* [Aim of the task]: Pick out each line of the records in which the word "Open" appears.

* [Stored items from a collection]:
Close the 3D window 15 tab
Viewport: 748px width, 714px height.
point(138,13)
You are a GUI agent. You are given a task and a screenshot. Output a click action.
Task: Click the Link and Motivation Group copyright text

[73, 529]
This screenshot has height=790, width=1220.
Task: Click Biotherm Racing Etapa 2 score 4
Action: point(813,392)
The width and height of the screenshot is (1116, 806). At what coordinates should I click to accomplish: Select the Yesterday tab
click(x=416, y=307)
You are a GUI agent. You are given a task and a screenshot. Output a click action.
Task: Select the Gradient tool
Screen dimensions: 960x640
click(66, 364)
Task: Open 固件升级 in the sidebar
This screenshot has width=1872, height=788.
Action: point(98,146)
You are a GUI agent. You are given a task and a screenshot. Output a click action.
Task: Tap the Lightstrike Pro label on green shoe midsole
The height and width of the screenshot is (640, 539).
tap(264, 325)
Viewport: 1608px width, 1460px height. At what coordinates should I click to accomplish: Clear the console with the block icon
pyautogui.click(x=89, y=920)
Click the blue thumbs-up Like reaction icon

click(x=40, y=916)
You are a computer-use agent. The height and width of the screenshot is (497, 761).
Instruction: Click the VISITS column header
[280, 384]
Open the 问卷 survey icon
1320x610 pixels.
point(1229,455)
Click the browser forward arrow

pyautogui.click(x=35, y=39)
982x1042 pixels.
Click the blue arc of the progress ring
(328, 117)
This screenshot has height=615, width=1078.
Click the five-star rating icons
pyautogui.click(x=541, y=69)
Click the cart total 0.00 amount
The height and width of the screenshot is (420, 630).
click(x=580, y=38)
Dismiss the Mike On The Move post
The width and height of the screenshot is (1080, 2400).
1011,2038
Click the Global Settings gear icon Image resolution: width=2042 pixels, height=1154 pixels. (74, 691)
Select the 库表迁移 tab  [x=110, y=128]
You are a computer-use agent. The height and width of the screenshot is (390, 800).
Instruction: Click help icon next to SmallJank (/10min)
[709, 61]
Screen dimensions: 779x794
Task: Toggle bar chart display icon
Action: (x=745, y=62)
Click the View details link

* [Expected output]:
Task: Open 固件升级 in the sidebar
Open the 问卷 survey icon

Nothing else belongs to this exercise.